_EXCERPT TO READ_.
◇ ◇ ◇ ◇ ◇
I'm pretty sure the bank could go after the owner for any difference between the unpaid loan balance and what they're able to sell it for. The question is, would something like this force them to write down on their GAAP financials the value of any other loans they've extended. Meaning maybe they won't.

I don't know what the second and third sentences mean, but the first one gave me the title question - in the case where a loan is taken out like a mortgage, whereby the collateral is the property, and there are big red letters on the offer contract stating "your home may be repossessed if you fail to make payments", can the lender upon selling the repossessed property at a loss still hold that debt against you and get the money off you somehow?

My initial thoughts are "no, they can't, the reason for the loan being collateralised was specifically to cover delinquency, it's their dang fault for making a bad bet on the market," but that's directly contravened by the above social media post.
◇ ◇ ◇ ◇ ◇
_COLLECTED MATERIAL_.
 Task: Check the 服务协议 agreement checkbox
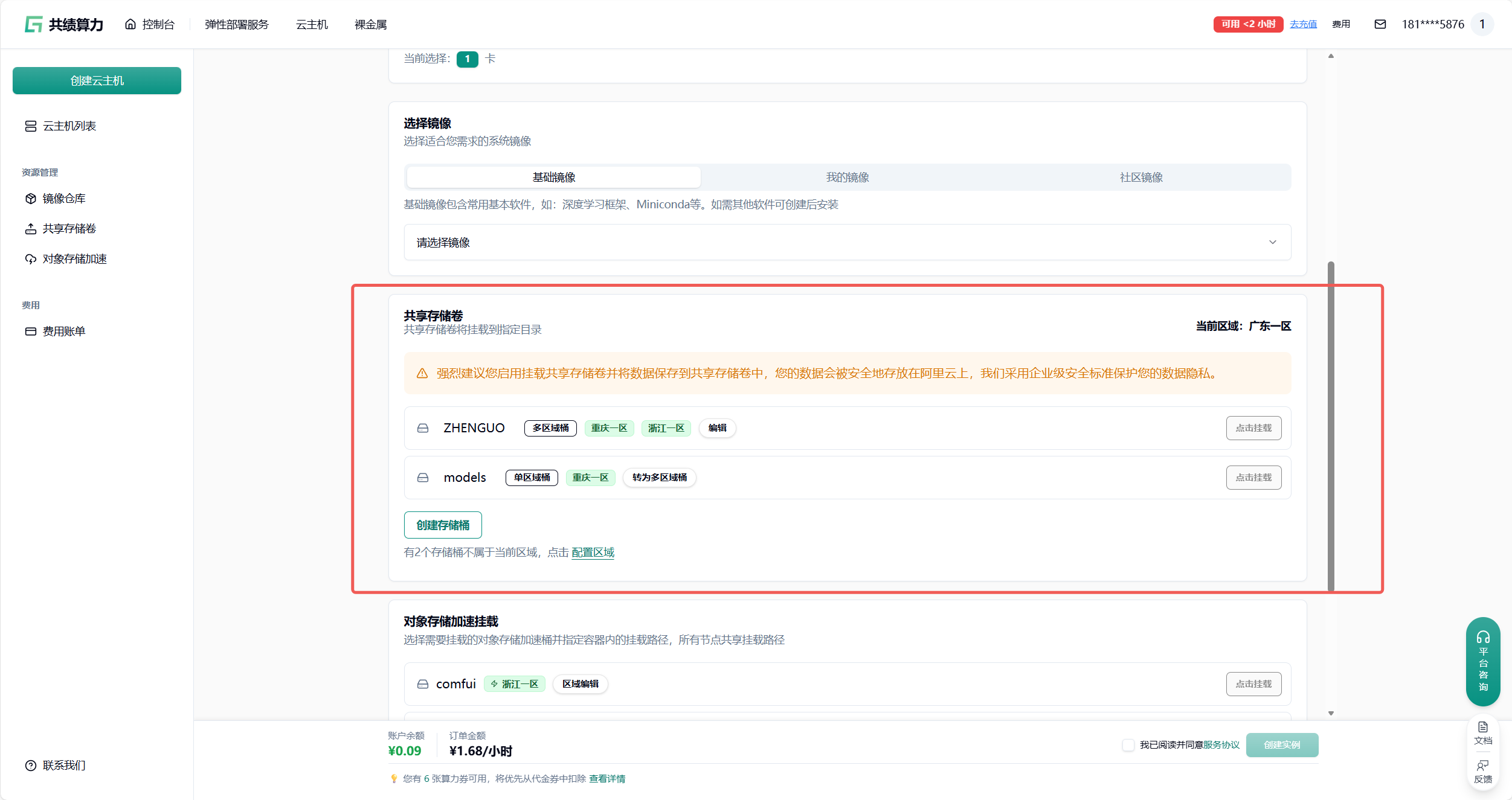click(x=1128, y=745)
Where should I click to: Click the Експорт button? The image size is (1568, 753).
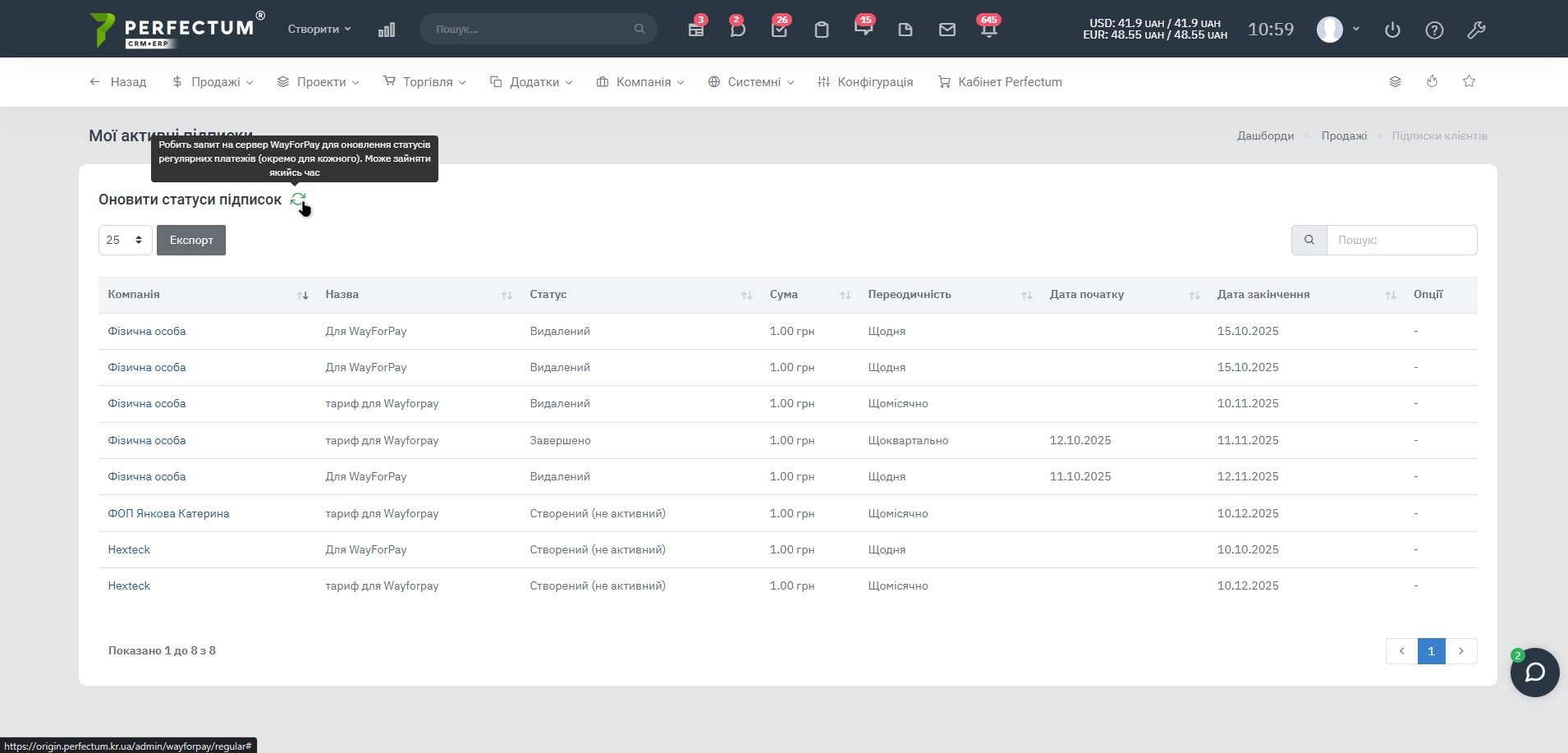pyautogui.click(x=191, y=240)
◇ ◇ ◇ ◇ ◇
_REQUESTS_.
1. Can you copy the repossession post word for word, between "I don't know" and "social media post.", inclusive?
2. What are the sentences that make up the opening paragraph of the repossession post? List each one.
3. Would you go on with the repossession post from where it stops?

_ANSWERS TO THE TASKS_.
1.
I don't know what the second and third sentences mean, but the first one gave me the title question - in the case where a loan is taken out like a mortgage, whereby the collateral is the property, and there are big red letters on the offer contract stating "your home may be repossessed if you fail to make payments", can the lender upon selling the repossessed property at a loss still hold that debt against you and get the money off you somehow?

My initial thoughts are "no, they can't, the reason for the loan being collateralised was specifically to cover delinquency, it's their dang fault for making a bad bet on the market," but that's directly contravened by the above social media post.

2.
- I'm pretty sure the bank could go after the owner for any difference between the unpaid loan balance and what they're able to sell it for.
- The question is, would something like this force them to write down on their GAAP financials the value of any other loans they've extended.
- Meaning maybe they won't.

3.
Upon reading this answer, it appears the terms I'm looking for are "recourse" and "non-recourse", but I'm still unclear:

The default rule is that security interests in assets other than real property is a recourse debt

[...]

In the case of secured debts in real property, most states mirror the personal property rule (which is very close to Uniform since every state, territory and district in the U.S. had adopted Article 9 of the Uniform Commercial Code governing security interests in property other than real estate). But in a few states (including California), security interests in owner occupied residential real estate (a.k.a. mortgages, liens, encumbrances, or deeds of trust) are truly, or in practice are, effectively non-recourse.

Which I may be misreading, but it sounds like California (of interest here) would be expected to be a special case for some reason.

EDIT: I read the social media thread further and found the following from the same poster:

I was wrong. Virtually all big commercial loans of the scale we're talking here are "nonrecourse," meaning the lender takes the building but has no further right of action action against the borrower. This is unlike home mortgages, or even most small business loans.

From this it sounds like the poster is mistaken, as home mortgages are also non-recourse according to the above linked LSE post... But maybe I'm getting confused with jurisdictions and it's different because Park are headquartered in Washington DC...


This exact situation involves a large corporation headquartered in Washington DC, a lender headquartered in Florida, property in California, and the question is being asked by some dingus in England with nothing more than a passing interest in America and no line of credit larger than a small house in the countryside, so answers relating to all jurisdictions would be fascinating, especially those of England.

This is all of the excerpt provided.